1.You make new friends quickly

No matter how beautiful the designer furniture in your five-star suite is, how delicious the breakfast is, how attentive the service is: if you travel alone you will sooner or later need a bit of human contact. In a hostel everything is focused on making friends quickly: you often share a room (although private rooms are usually also an option), and there is a social atmosphere in which everyone talks to each other in communal areas and kitchens. An appointment to have something to eat together or a day trip is usually made very quickly – you are not the only one who is in need of some company. Put that in front of a lonely stay in a restaurant between tables with loving couples – and the choice is made quickly as far as I’m concerned.

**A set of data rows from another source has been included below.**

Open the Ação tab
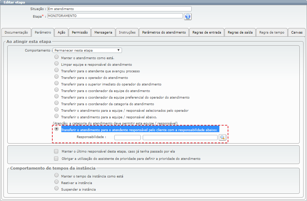307x201 pixels. tap(61, 33)
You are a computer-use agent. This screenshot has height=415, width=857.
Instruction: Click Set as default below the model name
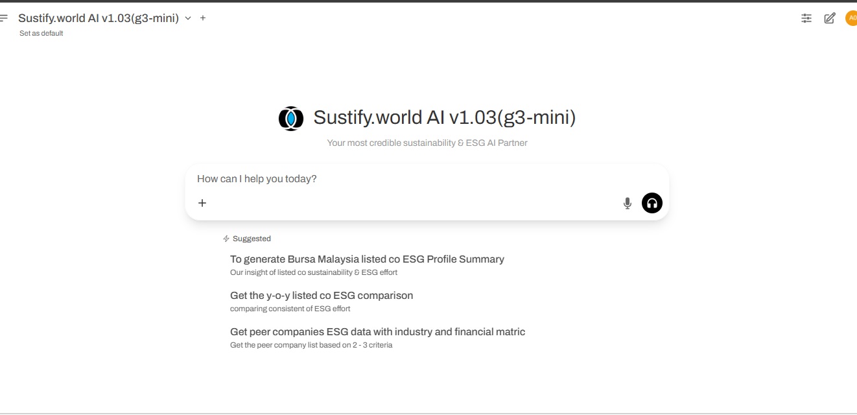coord(41,33)
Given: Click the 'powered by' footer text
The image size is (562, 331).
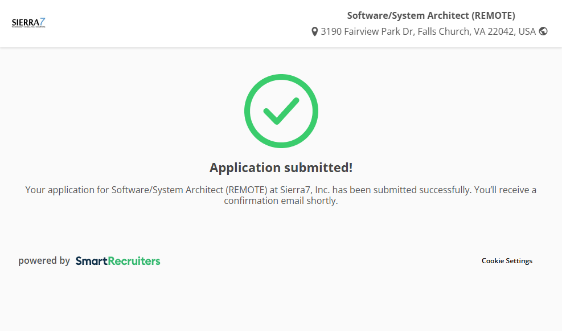Looking at the screenshot, I should 44,261.
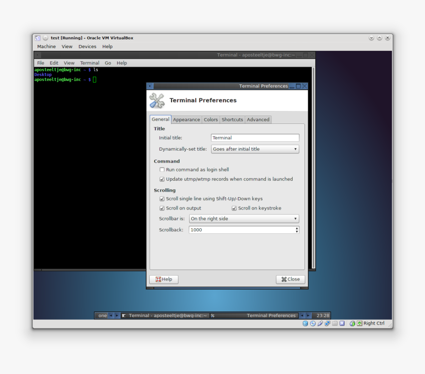Image resolution: width=425 pixels, height=374 pixels.
Task: Click the Close button in Terminal Preferences
Action: point(290,279)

2.You are right in the middle of society

Five-star hotels are often designed to keep everyone as far away from everyday life as possible. You may wonder how long a stay in a safe bell of comfort and luxury must last before it becomes a golden cage. Why are you actually traveling? To experience the same as at home, or at least the same as in five-star hotels around the world?. But if you’re just a bit adventurous, or if your goal is to get some of a country and feel what it’s like to be part of daily life, then you would better select the hostel. Hostels are usually not part of a chain; more often they are run by a family, or there are a group of young people who are willing to offer you a look into their lives. You can use the kitchen, where you can get started with the ingredients from the local supermarket or from the local market. The staff is not constantly anxious to ensure that you do not stumble across a threshold, and you explain just as easily how you get to public transport, as by taxi.

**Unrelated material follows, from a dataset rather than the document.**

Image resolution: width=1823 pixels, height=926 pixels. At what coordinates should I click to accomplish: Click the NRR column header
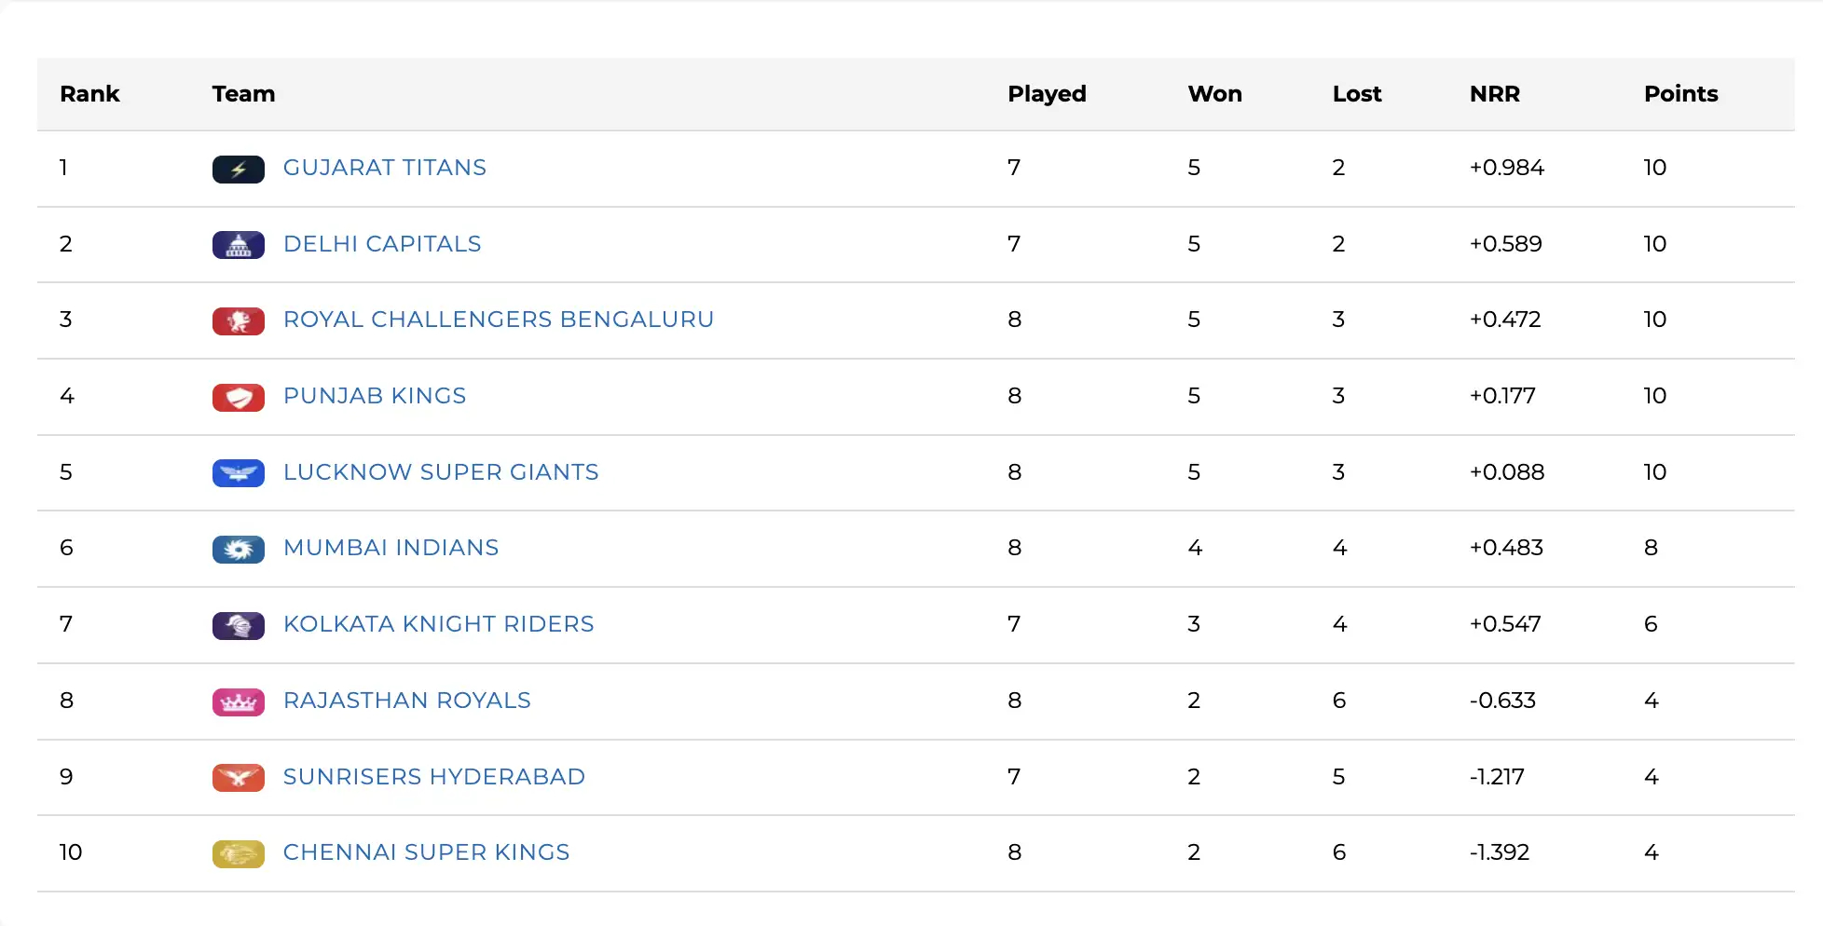(x=1495, y=94)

3.Accommodation is (at least) ten times cheaper

This is, of course, an open door. But think about what it means. Accommodation is often the biggest cost of a holiday. If you have more time than money, you can go ten times as far with a stay in a hostel. That is ten times as many days on the beach. Ten times as much time to be able to run from one attraction to the other in a hurry, but also just sit down with a book on a couch or go to sleep. Ten times as much time to let chance happen: spontaneous encounters or finds are often the most memorable moments of a trip. And if you do not need that extra time, you save a box of money that you can spend on better restaurants or extra activities such as dance and language lessons, bungee jumps or helicopter flights – or just a bunch of cocktails.

4.One does not do money-making

In a hostel, extra facilities are cheap or free. Many five-star hotel, on the other hand, raises money to art: 20 euros for a day on the internet or 2 euros for washing one pair of socks are no exception. A mysterious supplement often rests on taxis that are brought in, and then there are all staff who keep their hands everywhere. Internet is always free in a hostel. There are facilities to do the laundry yourself, and if you want to do it yourself, there is often a launderette around the corner that it does for a grab penny, and you often have to bring it.

5.You have less hassle with internet

Admittedly, this depends very much on the country and the city where you travel. But my experience is that many five-star hotels have an extremely lousy Wi-Fi connection – which you often still have to pay for. Often the biggest problem is an impossible login system that is controlled by a third party, which regularly causes problems that take hours before they are resolved. Hostels often do not have the fastest connection, but problems are solved quickly because the modem is close and there is no need to wait for a system administrator who only knows how everything works. Moreover, hostels are usually frequented by a younger audience that simply does not accept a non-working Wi-Fi connection.